:: DATA SECTION

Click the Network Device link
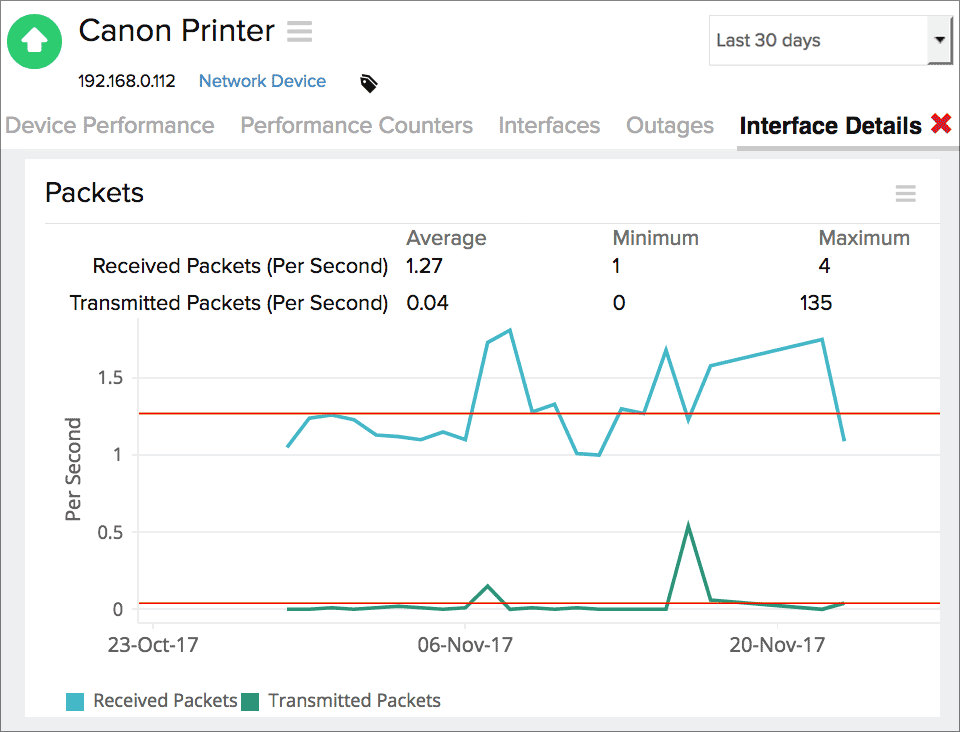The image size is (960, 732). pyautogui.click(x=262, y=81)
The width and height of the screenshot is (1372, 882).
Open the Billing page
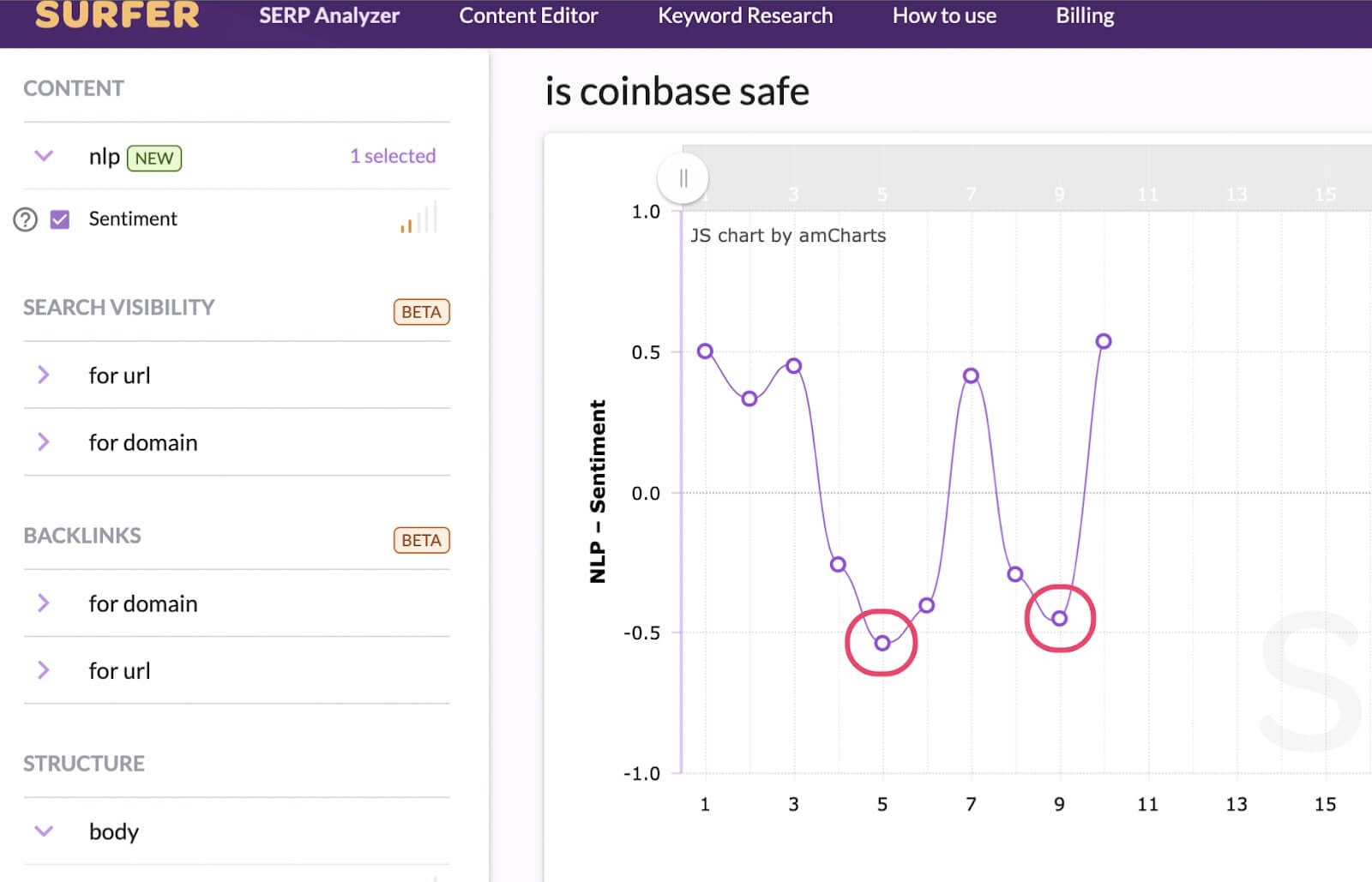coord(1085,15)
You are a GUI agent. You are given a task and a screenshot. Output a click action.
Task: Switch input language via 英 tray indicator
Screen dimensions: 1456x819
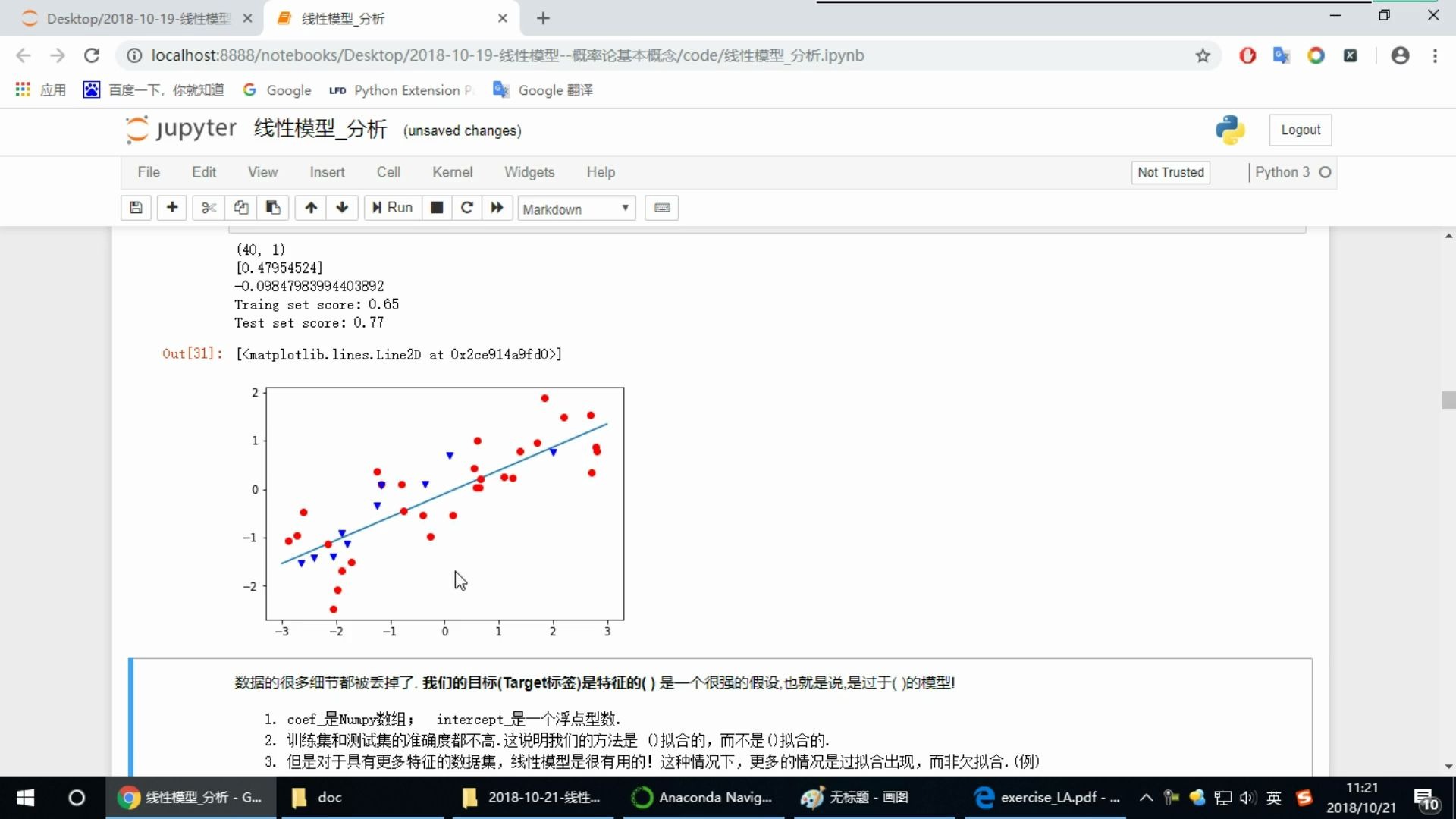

::::

- [OBJECTIVE]
Recast the items as a numbered list, starting at the line that contains "You are a GUI" and ending at the last of the items. Omit blank lines and pictures.

- [COMPLETED TASK]
1. You are a GUI agent. You are given a task and a screenshot. Output a click action.
2. Task: Switch input language via 英 tray indicator
3. Screen dimensions: 1456x819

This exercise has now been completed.